The American West - (Self-paced)
Course Overview-
Use prints, photos, text, sound, and film from American Memory to examine and compare how the environment, natural resources, and migration of diverse peoples have influenced the development of the cultural identity of the West.  It models use of inquiry and develops critical literacy skills for using primary sources.  It could also be used as an inquiry lesson for students of middle school through high school.

Finding the Invisible - (Self-paced)
Course Overview-
Define folklore and its potential in the classroom. Explore sense of place through the folklife and traditions of your own life and region using materials from American Memory.  Activities from the workshop could be applied, with appropriate modification to a K-12 classroom setting.

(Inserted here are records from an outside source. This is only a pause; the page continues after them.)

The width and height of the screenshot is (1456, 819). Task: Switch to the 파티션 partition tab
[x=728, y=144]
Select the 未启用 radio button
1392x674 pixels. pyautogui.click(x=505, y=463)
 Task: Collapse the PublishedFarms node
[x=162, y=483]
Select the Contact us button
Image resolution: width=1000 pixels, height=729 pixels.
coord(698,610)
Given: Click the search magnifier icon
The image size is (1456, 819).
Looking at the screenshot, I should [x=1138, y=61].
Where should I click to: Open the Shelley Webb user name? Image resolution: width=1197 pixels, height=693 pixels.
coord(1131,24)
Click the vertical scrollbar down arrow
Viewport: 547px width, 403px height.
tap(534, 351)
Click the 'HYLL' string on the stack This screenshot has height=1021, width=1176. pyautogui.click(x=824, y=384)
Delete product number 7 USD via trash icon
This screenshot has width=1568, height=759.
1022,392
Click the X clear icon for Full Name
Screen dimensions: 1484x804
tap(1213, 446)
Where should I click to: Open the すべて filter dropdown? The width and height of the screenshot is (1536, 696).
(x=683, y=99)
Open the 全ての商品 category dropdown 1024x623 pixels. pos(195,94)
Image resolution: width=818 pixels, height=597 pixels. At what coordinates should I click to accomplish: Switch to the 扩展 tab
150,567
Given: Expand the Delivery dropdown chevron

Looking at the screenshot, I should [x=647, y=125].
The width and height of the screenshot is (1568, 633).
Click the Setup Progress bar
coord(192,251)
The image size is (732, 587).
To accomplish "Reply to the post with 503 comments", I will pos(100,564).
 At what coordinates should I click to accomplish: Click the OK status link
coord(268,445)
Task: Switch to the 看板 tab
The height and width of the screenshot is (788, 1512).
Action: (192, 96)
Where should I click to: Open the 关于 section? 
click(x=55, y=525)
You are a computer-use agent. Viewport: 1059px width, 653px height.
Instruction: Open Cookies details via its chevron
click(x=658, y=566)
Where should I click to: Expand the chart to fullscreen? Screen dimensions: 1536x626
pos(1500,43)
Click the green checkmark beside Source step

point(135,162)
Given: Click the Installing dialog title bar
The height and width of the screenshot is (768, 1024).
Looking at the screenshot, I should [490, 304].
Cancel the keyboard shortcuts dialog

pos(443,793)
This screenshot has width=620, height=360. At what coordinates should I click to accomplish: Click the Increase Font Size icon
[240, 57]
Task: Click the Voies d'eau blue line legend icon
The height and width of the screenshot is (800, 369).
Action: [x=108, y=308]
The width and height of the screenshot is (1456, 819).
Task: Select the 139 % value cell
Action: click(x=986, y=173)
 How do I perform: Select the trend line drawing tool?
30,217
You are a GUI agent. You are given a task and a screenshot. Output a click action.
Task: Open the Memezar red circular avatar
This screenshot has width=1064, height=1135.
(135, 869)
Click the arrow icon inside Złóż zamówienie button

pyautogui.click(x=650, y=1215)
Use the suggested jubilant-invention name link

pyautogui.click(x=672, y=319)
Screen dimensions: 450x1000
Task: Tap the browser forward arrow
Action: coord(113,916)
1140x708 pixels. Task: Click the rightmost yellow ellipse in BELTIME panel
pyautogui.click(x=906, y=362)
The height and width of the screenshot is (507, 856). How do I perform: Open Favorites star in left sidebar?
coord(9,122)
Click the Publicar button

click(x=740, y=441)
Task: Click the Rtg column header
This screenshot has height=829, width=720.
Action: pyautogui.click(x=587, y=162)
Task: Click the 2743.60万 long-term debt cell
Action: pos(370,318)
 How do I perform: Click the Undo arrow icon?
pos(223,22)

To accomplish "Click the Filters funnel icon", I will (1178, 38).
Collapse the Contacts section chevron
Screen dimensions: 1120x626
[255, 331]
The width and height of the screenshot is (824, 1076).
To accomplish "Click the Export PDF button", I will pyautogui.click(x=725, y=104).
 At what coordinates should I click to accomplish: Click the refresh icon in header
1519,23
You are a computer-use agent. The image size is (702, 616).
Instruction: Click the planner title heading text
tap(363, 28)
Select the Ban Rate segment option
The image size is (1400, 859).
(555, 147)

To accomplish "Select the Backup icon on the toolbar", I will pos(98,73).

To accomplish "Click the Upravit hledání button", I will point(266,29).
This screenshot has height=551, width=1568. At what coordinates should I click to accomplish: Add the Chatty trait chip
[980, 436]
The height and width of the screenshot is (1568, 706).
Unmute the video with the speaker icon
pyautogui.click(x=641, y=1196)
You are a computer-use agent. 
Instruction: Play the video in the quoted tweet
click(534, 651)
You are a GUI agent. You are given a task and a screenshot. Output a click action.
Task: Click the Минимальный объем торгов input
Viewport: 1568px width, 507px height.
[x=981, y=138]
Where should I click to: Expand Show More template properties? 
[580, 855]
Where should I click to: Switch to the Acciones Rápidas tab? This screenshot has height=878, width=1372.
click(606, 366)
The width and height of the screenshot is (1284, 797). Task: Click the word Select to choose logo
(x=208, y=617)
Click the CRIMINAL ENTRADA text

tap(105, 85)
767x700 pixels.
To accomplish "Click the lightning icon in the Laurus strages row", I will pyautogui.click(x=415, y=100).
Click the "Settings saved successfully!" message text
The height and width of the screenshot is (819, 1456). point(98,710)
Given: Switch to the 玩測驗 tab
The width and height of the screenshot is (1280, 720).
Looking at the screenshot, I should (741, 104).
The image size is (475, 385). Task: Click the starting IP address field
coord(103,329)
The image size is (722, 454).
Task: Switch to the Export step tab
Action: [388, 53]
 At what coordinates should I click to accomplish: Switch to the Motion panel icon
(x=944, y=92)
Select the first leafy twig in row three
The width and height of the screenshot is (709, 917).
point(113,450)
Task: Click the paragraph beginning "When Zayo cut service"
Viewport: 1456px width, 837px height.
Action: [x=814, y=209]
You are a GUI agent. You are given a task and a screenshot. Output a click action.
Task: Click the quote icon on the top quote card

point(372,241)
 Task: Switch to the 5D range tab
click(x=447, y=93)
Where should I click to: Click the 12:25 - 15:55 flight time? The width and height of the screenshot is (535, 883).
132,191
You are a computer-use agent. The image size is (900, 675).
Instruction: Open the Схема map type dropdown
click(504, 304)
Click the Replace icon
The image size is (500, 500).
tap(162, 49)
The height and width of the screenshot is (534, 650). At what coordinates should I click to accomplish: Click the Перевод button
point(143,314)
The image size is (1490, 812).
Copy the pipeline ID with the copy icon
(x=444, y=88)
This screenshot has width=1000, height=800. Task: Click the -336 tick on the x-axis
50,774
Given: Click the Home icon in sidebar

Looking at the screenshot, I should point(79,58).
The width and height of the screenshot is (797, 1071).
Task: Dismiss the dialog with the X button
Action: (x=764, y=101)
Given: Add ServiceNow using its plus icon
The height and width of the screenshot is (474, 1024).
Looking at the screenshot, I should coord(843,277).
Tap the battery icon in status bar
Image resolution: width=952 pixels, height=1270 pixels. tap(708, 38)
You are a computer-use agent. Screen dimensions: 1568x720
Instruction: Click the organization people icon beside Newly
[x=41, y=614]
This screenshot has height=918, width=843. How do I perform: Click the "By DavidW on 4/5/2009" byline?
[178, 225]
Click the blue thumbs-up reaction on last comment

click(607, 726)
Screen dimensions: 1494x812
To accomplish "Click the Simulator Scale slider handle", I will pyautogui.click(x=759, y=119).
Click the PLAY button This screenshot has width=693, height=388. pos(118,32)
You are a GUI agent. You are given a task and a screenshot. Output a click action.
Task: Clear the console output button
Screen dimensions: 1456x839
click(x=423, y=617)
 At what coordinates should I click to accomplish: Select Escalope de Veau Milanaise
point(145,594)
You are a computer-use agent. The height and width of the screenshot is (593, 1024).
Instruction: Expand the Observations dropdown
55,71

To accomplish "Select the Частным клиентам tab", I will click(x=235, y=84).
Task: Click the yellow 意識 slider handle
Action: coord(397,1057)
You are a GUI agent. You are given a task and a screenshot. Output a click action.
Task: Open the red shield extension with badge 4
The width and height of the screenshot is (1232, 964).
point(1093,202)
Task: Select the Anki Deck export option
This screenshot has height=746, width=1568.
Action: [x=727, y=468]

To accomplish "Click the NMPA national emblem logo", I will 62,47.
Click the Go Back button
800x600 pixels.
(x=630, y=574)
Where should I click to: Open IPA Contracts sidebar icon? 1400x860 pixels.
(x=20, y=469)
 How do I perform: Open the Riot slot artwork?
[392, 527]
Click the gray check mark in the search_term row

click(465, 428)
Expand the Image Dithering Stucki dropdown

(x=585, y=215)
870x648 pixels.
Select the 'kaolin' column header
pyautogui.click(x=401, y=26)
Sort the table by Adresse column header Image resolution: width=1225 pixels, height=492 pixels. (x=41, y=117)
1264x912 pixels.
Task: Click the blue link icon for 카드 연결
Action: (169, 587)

The Second Wave-European Immigration from 1850 to 1920 - (Self-paced)
Course Overview-
Follow a set of Web links to documents, images, and more to uncover what America was like for immigrants arriving at the turn of the century. Working with primary sources in small groups, create a firsthand account of a fictional family from one culture chronicling their experiences as immigrants.  This activity models a highly effective yearlong study of American history for middle school students. Workshop participants take the part of students who are learning about 19th and 20th century European immigration.

America's History in the Making - (Self-paced Video Workshop)
Course Overview-
Explore American history from the Pre-Columbian era through Reconstruction.

Bridging World History - (Self-paced Video Workshop)
Course Overview-
A course for secondary school and college teachers that looks at global patterns through time.  Topics are studied in a general chronological order, but each is examined through a thematic lens, showing how people and societies experience both integration and differences.

The Economics Classroom (for High School teachers) - (Self-paced Video Workshop)
Course Overview-
Provides a solid foundation for teaching the concepts covered in high school economics courses.

Making Civics Real - (Self-paced Video Workshop)
Course Overview-
This workshop illustrates a constructivist approach to the teaching of civics.

Primary Sources:  Workshops in American History - (Self-paced Video Workshop)
Course Overview-
In this workshop, 12 high school history teachers explore the use of primary-source documents in the research and interpretation of American history. The programs feature informal lectures by prominent historians on pivotal events from the settlement of Jamestown to the Korean conflict and the Cold War.

Social Studies in Action:  A Methodology Workshop K-5 - (Self-paced Video Workshop)
Course Overview-
Provides a methodology framework for teaching social studies, with a focus on creating effective citizens.

Teaching Geography - (Self-paced Video Workshop)
Course Overview-
Why do people migrate? What factors determine city location, growth, and development? How does place influence the spread of disease? These questions form the basis of inquiry for geographers, teachers, and students. In exploring such questions, this video workshop for seventh- through twelfth-grade teachers provides a strong foundation in geography content and inquiry teaching skills, as outlined in the National Geography Standards.